From the above three cells related to students' preferences between online learning and in-person learning, I set the threshold to 4 to have the percentages *include* those who neither agree nor disagree. Thus, I can find the percentage of students who disagree to some extent (answered 1-3) by subtracting this percentage from 100%. 

    sync_perf:  100% - 36.0% = 64.0%
    all_sync:  100% - 31.1% = 68.9% 
    no_hybrid:  100% - 18.4% = 81.6%


- 64.0% of students disagree their performance in this course would improve if every lecture were synchronous with required attendance
- 68.9% of students would not prefer this course to require every lecture be synchronous with required attendance
- 81.6% of students disagree that in-person lectures should not be live streamed so that everyone is required to attend in-person

Based on these last three figures, it seems as though a majority of students believe that there should be some degree of flexibility with regard to in-person and online (asynchronus/livestream) options when it comes to the COMP 110 course. 

## Conclusion

In the following markdown cell, write a reflective conclusion given the analysis you performed and identify recommendations.

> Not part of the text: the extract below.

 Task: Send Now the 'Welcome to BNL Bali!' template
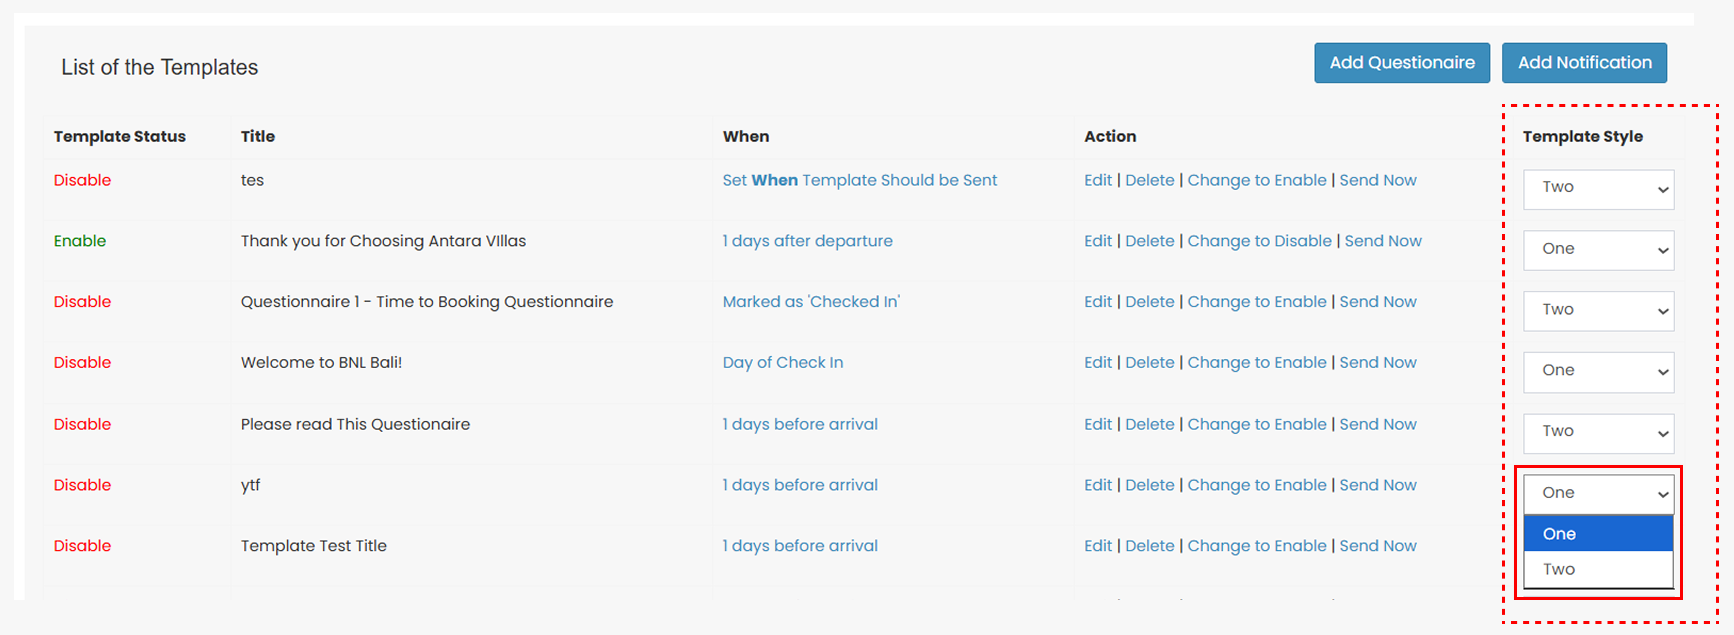[1377, 363]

If your analysis of the data supports your idea, state your recommendation for the change and summarize the data analysys results you found which support it. Additionally, describe any extensions or refinements to this idea which might be explored further. Finally, discuss the potential costs, trade-offs, or stakeholders who may be negatively impacted by this proposed change.

If your analysis of the data is inconclusive, summarize why your data analysis results were inconclusive in the support of your idea. Additionally, describe what experimental idea implementation or additional data collection might help build more confidence in assessing your idea. Finally, discuss the potential costs, trade-offs, or stakeholders who may be negatively impacted by experimenting with your idea.

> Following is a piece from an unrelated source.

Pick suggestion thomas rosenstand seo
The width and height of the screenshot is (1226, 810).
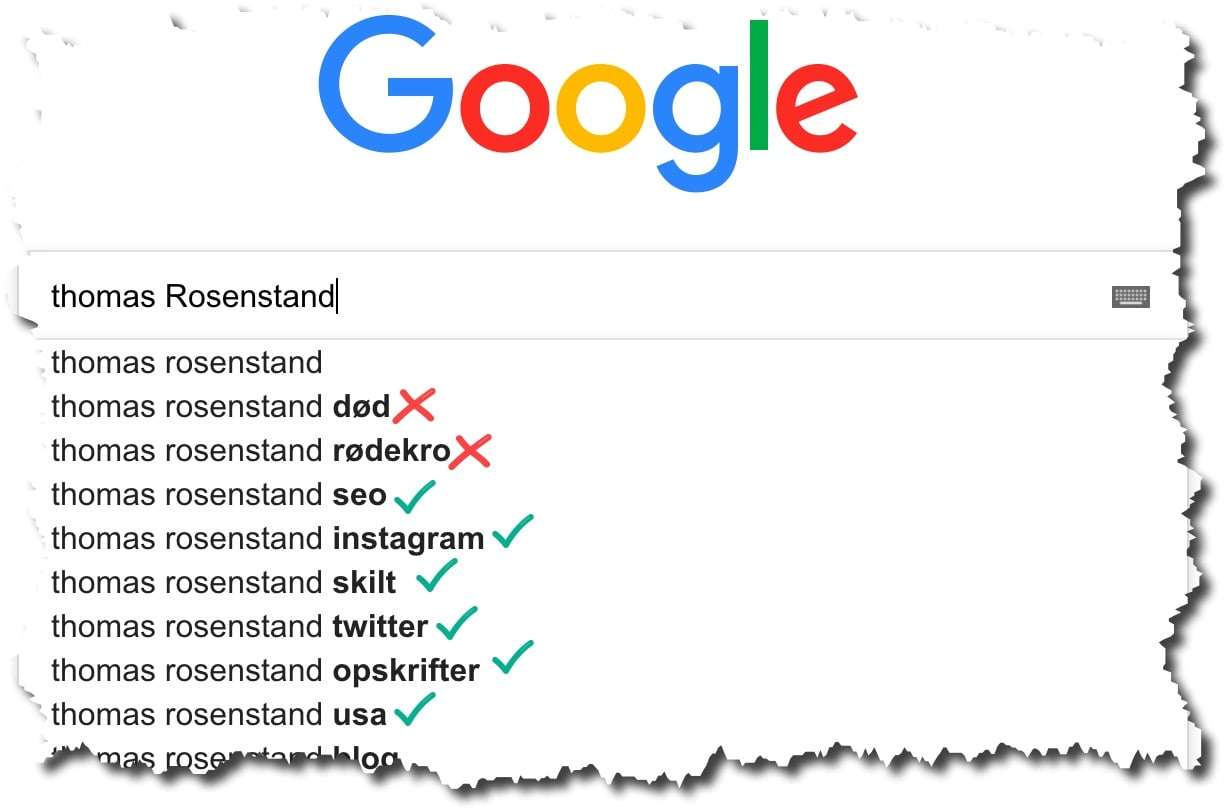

Finally, if your analysis of the data does not support it, summarize your data analysis results and why it refutes your idea. Discuss the potential costs, trade-offs, or stakeholders who may be negatively impacted by this proposed change. If you disagree with the validity of the findings, describe why your idea still makes sense to implement and what alternative data would better support it. If you agree with the validity of the data analysis, describe what alternate ideas or extensions you would explore instead. 

### Part 5. Conclusion



Based on the analysis carried out, a majority of students utilize office hours and believe them to be effective at helping them with the course material. Additionally, a majority of students believe that COMP110 should not be strictly synchronus and in-person, which implies that students may appreciate more flexible options for office hours as well. 

Although these data points help to begin an analysis on whether COMP 110 students would prefer or benefit from the option of Zoom office hours, more data is needed to make such a conclusion. However, I do believe this analysis should bring attention to this area for improvement. A question regarding the preference for an online Office Hours option should be present on the next course survey to address this. 

Although an online option could be more accessible, this proposal could have downsides. Implementing Zoom OH as an option may take out the stakes required to utilize office hours and allow students to take them less seriously; for example, going to office hours each time they have a small problem rather than trying to figure it out themselves.  However, if we continue to use the hour-long cool-down time and limit office hour visits per day, I believe this problem can still be avoided. Furthermore, there are benefits to doing office hours in-person, as they can avoid the technical issues of Zoom and get straight to the problem at hand, saving time for both students and UTA's. 

In conclusion, I believe we've all learned through the last two years that although in-person learning is extremely valuable, it's important to have alternative, flexible options so that when life happens, we are able to be resilient in our learning.